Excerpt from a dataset
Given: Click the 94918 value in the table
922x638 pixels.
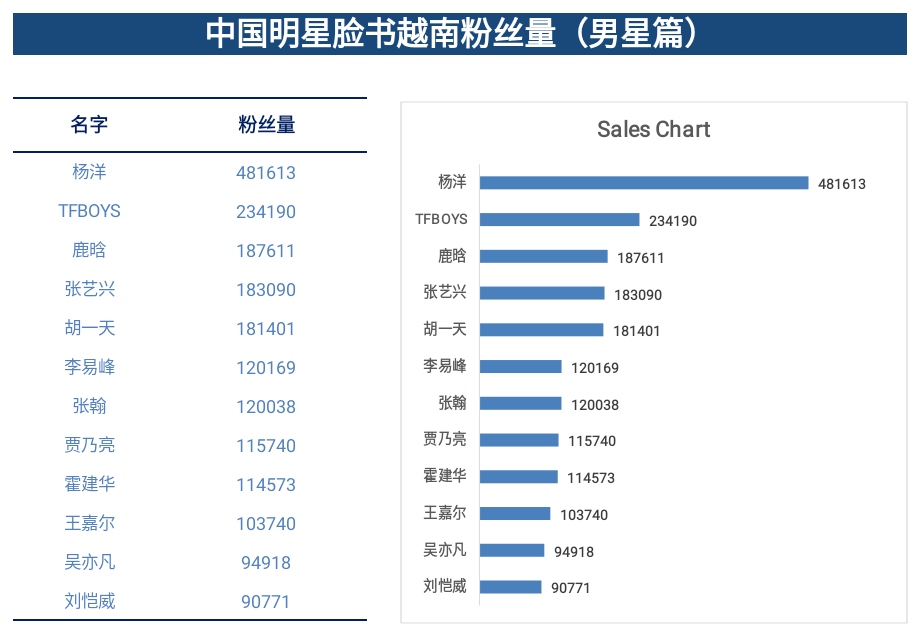Looking at the screenshot, I should click(266, 563).
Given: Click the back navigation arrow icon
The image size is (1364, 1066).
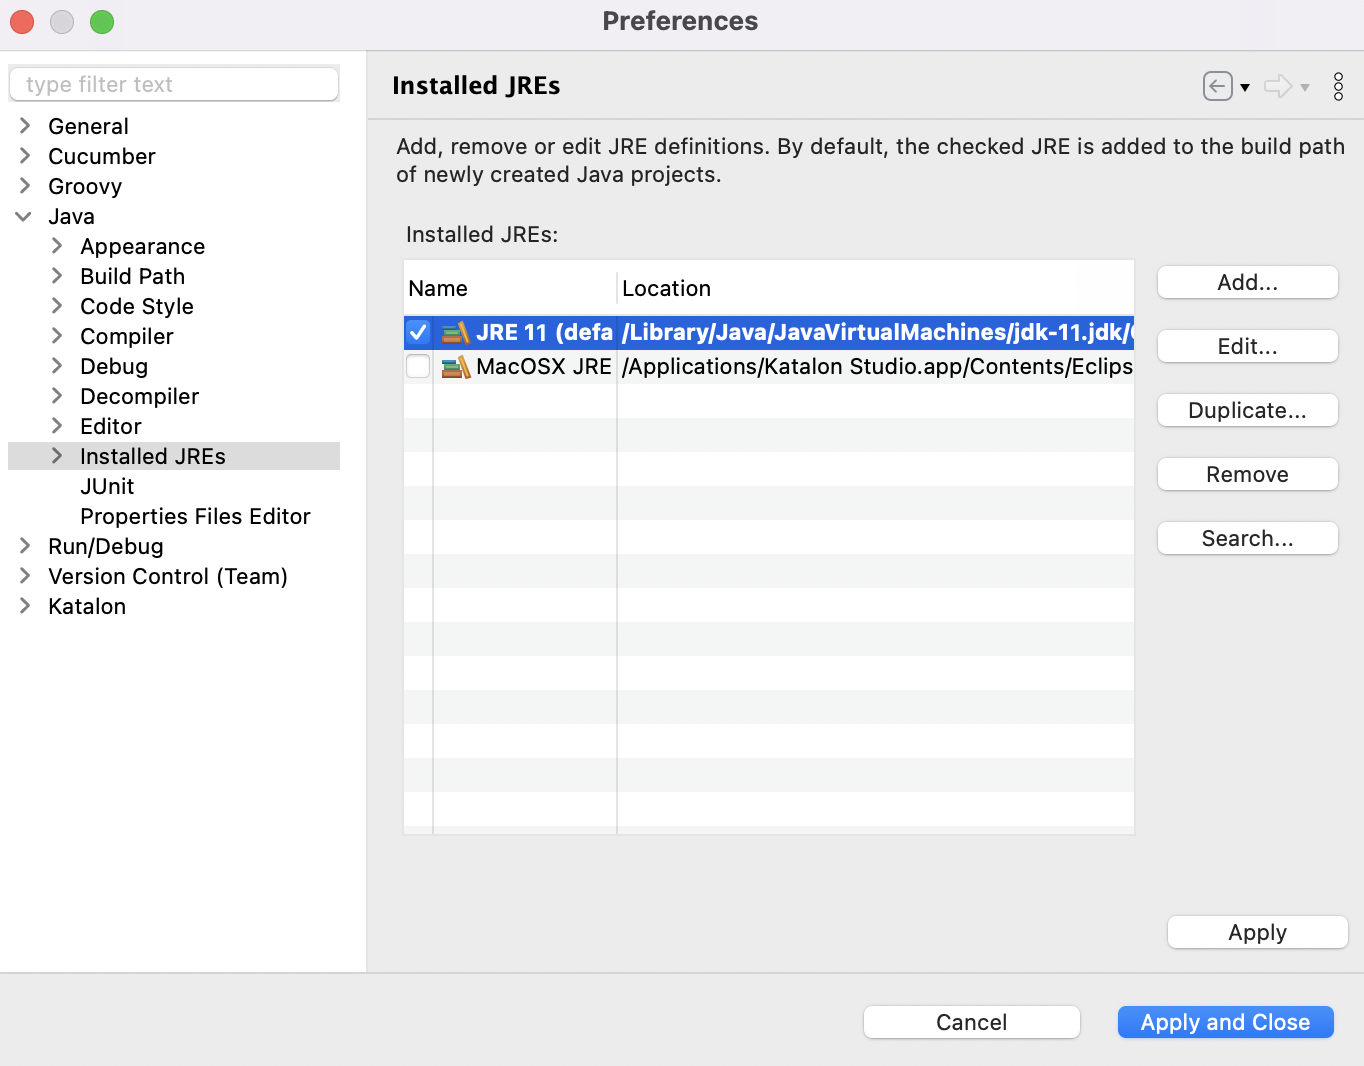Looking at the screenshot, I should (x=1216, y=87).
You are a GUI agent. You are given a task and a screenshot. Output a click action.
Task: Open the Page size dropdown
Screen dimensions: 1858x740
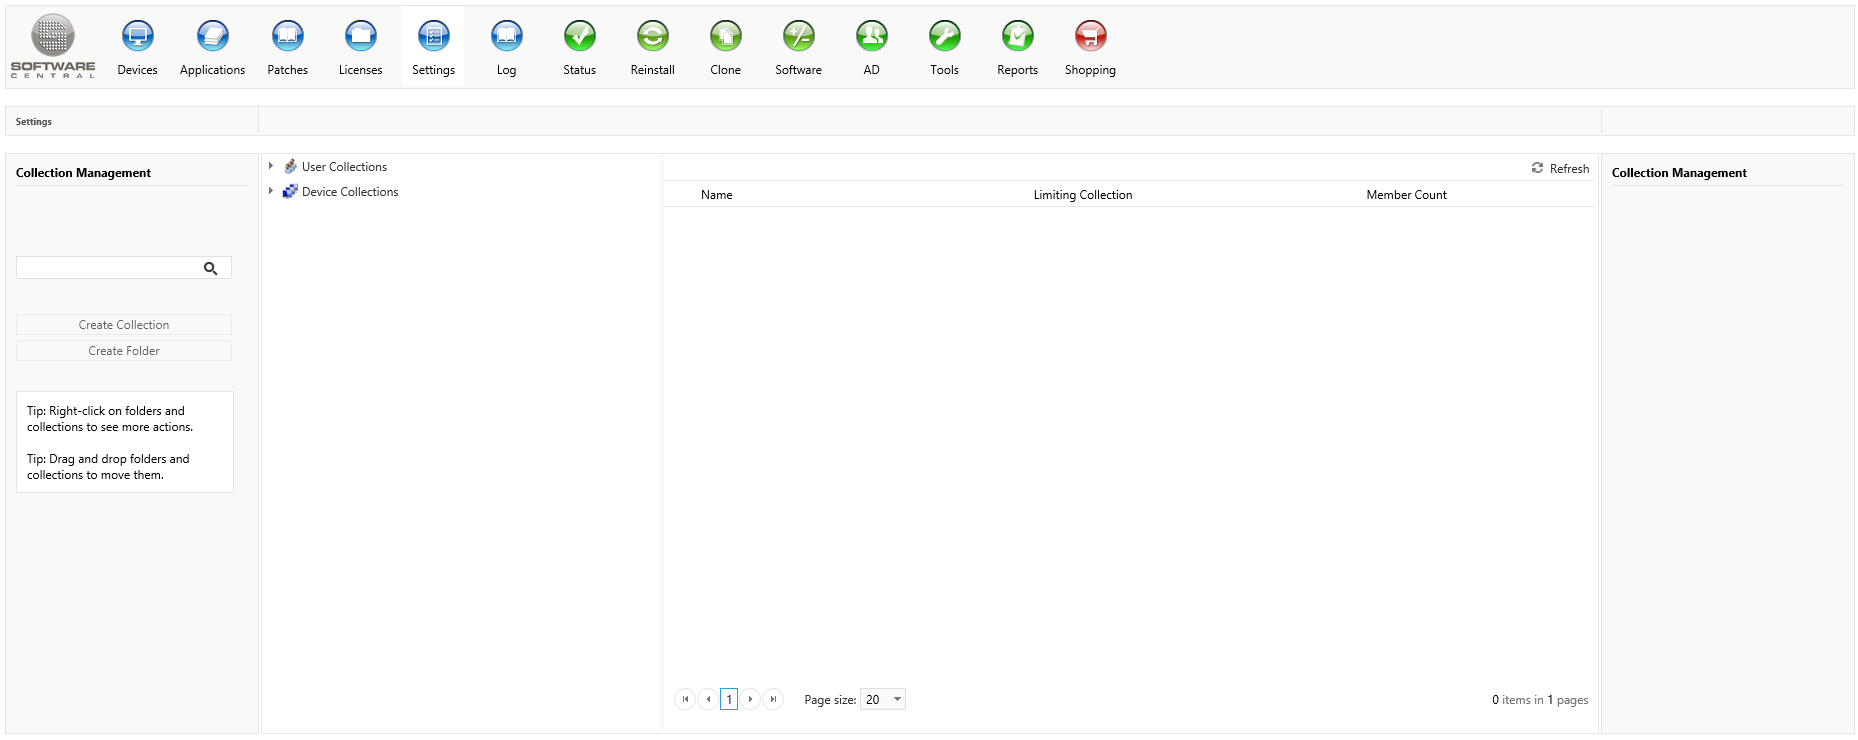[x=896, y=700]
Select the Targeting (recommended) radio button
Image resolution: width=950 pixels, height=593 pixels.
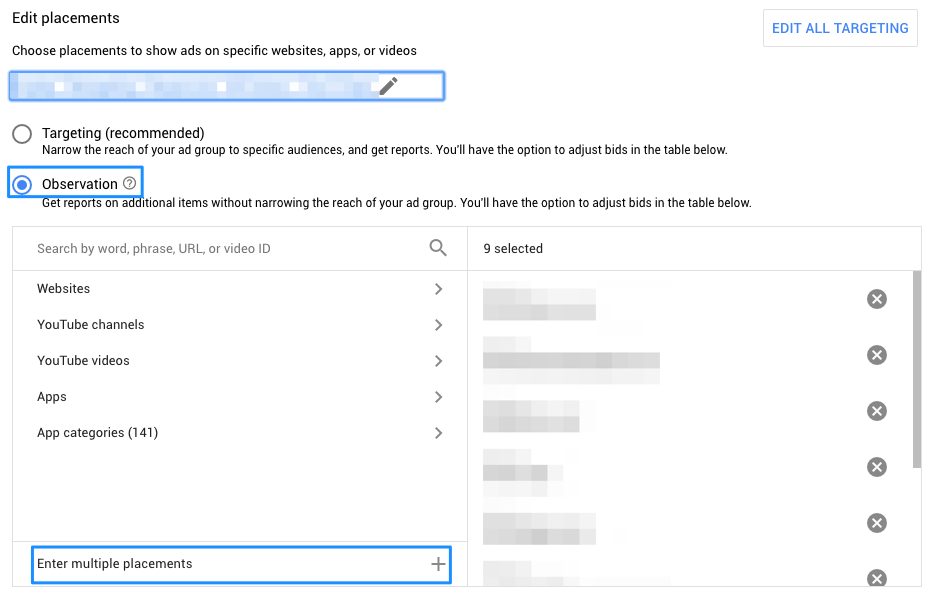20,132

- **What is asked**
Can you format the text lines of all the records above as a numbered list, dropping any blank lines and leaving the pictures out?

- **Answer for this exercise**
1. Given: Click the 94918 value in the table
2. 922x638 pixels.
3. Looking at the screenshot, I should click(266, 563).
4. Given: Click the back navigation arrow icon
5. The image size is (1364, 1066).
6. Looking at the screenshot, I should (x=1216, y=87).
7. You are a GUI agent. You are given a task and a screenshot. Output a click action.
8. Task: Open the Page size dropdown
9. Screen dimensions: 1858x740
10. [x=896, y=700]
11. Select the Targeting (recommended) radio button
12. Image resolution: width=950 pixels, height=593 pixels.
13. 20,132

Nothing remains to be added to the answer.